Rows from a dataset
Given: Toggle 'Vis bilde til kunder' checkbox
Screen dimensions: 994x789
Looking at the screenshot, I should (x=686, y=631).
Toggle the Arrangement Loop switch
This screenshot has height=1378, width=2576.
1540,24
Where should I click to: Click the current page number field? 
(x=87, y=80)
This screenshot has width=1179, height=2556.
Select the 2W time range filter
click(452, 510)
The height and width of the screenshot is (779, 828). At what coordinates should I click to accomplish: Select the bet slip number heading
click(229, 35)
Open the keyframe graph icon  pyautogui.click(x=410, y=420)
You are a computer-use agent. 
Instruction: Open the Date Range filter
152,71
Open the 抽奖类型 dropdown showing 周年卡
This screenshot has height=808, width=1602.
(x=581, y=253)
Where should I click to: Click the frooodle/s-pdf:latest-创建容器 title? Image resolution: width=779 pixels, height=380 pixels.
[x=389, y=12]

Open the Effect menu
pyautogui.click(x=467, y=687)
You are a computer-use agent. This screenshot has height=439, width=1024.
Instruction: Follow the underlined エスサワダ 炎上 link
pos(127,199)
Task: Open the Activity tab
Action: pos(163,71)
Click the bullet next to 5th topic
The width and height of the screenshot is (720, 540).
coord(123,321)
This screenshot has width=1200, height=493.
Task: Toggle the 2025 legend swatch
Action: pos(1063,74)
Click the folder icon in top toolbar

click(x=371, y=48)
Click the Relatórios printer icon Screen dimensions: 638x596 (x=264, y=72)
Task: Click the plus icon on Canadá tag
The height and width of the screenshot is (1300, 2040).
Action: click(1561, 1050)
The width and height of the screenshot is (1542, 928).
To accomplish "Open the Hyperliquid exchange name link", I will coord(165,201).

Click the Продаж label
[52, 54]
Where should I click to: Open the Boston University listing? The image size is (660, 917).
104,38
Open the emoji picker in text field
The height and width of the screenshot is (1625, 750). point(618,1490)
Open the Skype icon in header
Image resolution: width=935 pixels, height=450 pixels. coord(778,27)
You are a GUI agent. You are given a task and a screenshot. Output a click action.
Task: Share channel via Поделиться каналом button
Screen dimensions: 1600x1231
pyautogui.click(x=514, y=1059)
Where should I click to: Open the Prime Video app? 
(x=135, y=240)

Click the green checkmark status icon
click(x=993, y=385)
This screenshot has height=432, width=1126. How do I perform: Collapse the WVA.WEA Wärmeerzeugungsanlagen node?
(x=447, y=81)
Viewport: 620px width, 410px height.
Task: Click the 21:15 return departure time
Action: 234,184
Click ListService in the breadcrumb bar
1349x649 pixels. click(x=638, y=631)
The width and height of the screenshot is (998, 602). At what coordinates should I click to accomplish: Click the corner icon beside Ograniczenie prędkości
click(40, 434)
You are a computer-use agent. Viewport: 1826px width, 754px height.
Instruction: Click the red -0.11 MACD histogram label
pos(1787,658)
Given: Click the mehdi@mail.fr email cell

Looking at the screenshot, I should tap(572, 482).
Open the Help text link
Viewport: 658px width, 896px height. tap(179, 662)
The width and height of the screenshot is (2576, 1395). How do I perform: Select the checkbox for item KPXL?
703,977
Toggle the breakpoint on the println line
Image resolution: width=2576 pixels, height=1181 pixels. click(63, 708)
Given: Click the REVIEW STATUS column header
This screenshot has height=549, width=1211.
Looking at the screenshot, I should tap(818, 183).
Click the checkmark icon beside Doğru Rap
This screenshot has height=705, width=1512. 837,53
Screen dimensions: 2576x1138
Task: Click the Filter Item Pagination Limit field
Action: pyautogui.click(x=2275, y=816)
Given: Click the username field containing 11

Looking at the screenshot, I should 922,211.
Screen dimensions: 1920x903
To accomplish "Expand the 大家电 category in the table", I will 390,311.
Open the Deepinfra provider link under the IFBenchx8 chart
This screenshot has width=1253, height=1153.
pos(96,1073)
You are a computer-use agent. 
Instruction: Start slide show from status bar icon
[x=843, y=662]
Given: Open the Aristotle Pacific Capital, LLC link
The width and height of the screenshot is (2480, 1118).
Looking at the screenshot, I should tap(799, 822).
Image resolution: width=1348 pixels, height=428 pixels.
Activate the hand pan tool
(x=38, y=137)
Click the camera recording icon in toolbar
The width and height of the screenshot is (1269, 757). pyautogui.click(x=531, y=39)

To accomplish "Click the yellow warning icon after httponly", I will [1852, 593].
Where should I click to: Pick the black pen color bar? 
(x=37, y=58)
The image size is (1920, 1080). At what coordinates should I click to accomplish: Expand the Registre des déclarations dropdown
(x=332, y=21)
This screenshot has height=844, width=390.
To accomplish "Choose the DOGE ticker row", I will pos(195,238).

TASK BRIEF: Reproduce every one of the lines above without any changes.

PROBLEM SOLUTION:
Given: Toggle 'Vis bilde til kunder' checkbox
Screen dimensions: 994x789
Looking at the screenshot, I should (x=686, y=631).
Toggle the Arrangement Loop switch
This screenshot has height=1378, width=2576.
1540,24
Where should I click to: Click the current page number field? 
(x=87, y=80)
This screenshot has width=1179, height=2556.
Select the 2W time range filter
click(452, 510)
The height and width of the screenshot is (779, 828). At what coordinates should I click to accomplish: Select the bet slip number heading
click(229, 35)
Open the keyframe graph icon  pyautogui.click(x=410, y=420)
You are a computer-use agent. 
Instruction: Open the Date Range filter
152,71
Open the 抽奖类型 dropdown showing 周年卡
This screenshot has height=808, width=1602.
(x=581, y=253)
Where should I click to: Click the frooodle/s-pdf:latest-创建容器 title? Image resolution: width=779 pixels, height=380 pixels.
[x=389, y=12]

Open the Effect menu
pyautogui.click(x=467, y=687)
You are a computer-use agent. This screenshot has height=439, width=1024.
Instruction: Follow the underlined エスサワダ 炎上 link
pos(127,199)
Task: Open the Activity tab
Action: pos(163,71)
Click the bullet next to 5th topic
The width and height of the screenshot is (720, 540).
coord(123,321)
This screenshot has width=1200, height=493.
Task: Toggle the 2025 legend swatch
Action: pos(1063,74)
Click the folder icon in top toolbar

click(x=371, y=48)
Click the Relatórios printer icon Screen dimensions: 638x596 (x=264, y=72)
Task: Click the plus icon on Canadá tag
The height and width of the screenshot is (1300, 2040).
Action: click(1561, 1050)
The width and height of the screenshot is (1542, 928).
To accomplish "Open the Hyperliquid exchange name link", I will coord(165,201).

Click the Продаж label
[52, 54]
Where should I click to: Open the Boston University listing? The image size is (660, 917).
104,38
Open the emoji picker in text field
The height and width of the screenshot is (1625, 750). point(618,1490)
Open the Skype icon in header
Image resolution: width=935 pixels, height=450 pixels. coord(778,27)
You are a GUI agent. You are given a task and a screenshot. Output a click action.
Task: Share channel via Поделиться каналом button
Screen dimensions: 1600x1231
pyautogui.click(x=514, y=1059)
Where should I click to: Open the Prime Video app? 
(x=135, y=240)

Click the green checkmark status icon
click(x=993, y=385)
This screenshot has height=432, width=1126. How do I perform: Collapse the WVA.WEA Wärmeerzeugungsanlagen node?
(x=447, y=81)
Viewport: 620px width, 410px height.
Task: Click the 21:15 return departure time
Action: 234,184
Click ListService in the breadcrumb bar
1349x649 pixels. click(x=638, y=631)
The width and height of the screenshot is (998, 602). At what coordinates should I click to accomplish: Click the corner icon beside Ograniczenie prędkości
click(40, 434)
You are a computer-use agent. Viewport: 1826px width, 754px height.
Instruction: Click the red -0.11 MACD histogram label
pos(1787,658)
Given: Click the mehdi@mail.fr email cell

Looking at the screenshot, I should tap(572, 482).
Open the Help text link
Viewport: 658px width, 896px height. tap(179, 662)
The width and height of the screenshot is (2576, 1395). How do I perform: Select the checkbox for item KPXL?
703,977
Toggle the breakpoint on the println line
Image resolution: width=2576 pixels, height=1181 pixels. click(63, 708)
Given: Click the REVIEW STATUS column header
This screenshot has height=549, width=1211.
Looking at the screenshot, I should tap(818, 183).
Click the checkmark icon beside Doğru Rap
This screenshot has height=705, width=1512. 837,53
Screen dimensions: 2576x1138
Task: Click the Filter Item Pagination Limit field
Action: pyautogui.click(x=2275, y=816)
Given: Click the username field containing 11

Looking at the screenshot, I should 922,211.
Screen dimensions: 1920x903
To accomplish "Expand the 大家电 category in the table", I will 390,311.
Open the Deepinfra provider link under the IFBenchx8 chart
This screenshot has width=1253, height=1153.
pos(96,1073)
You are a computer-use agent. 
Instruction: Start slide show from status bar icon
[x=843, y=662]
Given: Open the Aristotle Pacific Capital, LLC link
The width and height of the screenshot is (2480, 1118).
Looking at the screenshot, I should tap(799, 822).
Image resolution: width=1348 pixels, height=428 pixels.
Activate the hand pan tool
(x=38, y=137)
Click the camera recording icon in toolbar
The width and height of the screenshot is (1269, 757). pyautogui.click(x=531, y=39)

To accomplish "Click the yellow warning icon after httponly", I will [1852, 593].
Where should I click to: Pick the black pen color bar? 
(x=37, y=58)
The image size is (1920, 1080). At what coordinates should I click to accomplish: Expand the Registre des déclarations dropdown
(x=332, y=21)
This screenshot has height=844, width=390.
To accomplish "Choose the DOGE ticker row", I will pos(195,238).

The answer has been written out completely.